* Travail à réaliser
Extrayez sans modification le passage de l'extrait sur le plan du raid qui va de « Le 29 mars, McRaven » jusqu'à « Force en 1980. » inclus.

Le 29 mars, McRaven a transmis le plan à Obama. Les conseillers militaires du président étaient partagés. Certains approuvaient le raid, certains préféraient une attaque aérienne, et d’autres voulaient attendre d’obtenir plus d’informations. Robert Gates, le secrétaire de la Défense des États-Unis, était l’un des plus fervents opposants à l’assaut par hélicoptère. Gates a rappelé à ses collègues qu’il se trouvait dans la salle de crise de la Maison-Blanche durant la présidence de Jimmy Carter, lorsque les hauts fonctionnaires militaires avaient présenté l’opération Eagle Claw (« serre d’aigle ») de la Delta Force en 1980.

* Données sources
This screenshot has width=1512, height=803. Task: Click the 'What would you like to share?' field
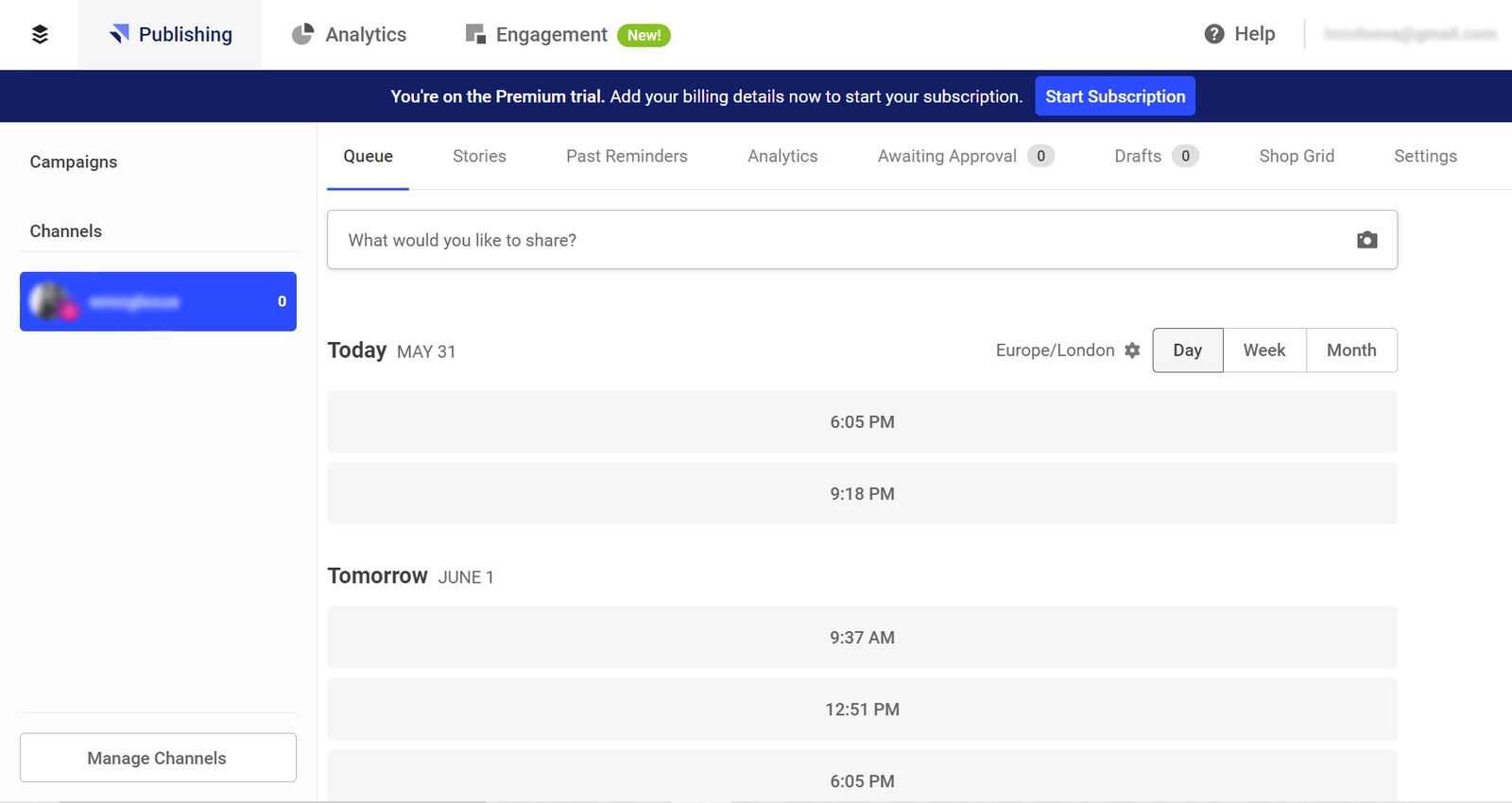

* Résultat de l'exercice
Le 29 mars, McRaven a transmis le plan à Obama. Les conseillers militaires du président étaient partagés. Certains approuvaient le raid, certains préféraient une attaque aérienne, et d’autres voulaient attendre d’obtenir plus d’informations. Robert Gates, le secrétaire de la Défense des États-Unis, était l’un des plus fervents opposants à l’assaut par hélicoptère. Gates a rappelé à ses collègues qu’il se trouvait dans la salle de crise de la Maison-Blanche durant la présidence de Jimmy Carter, lorsque les hauts fonctionnaires militaires avaient présenté l’opération Eagle Claw (« serre d’aigle ») de la Delta Force en 1980.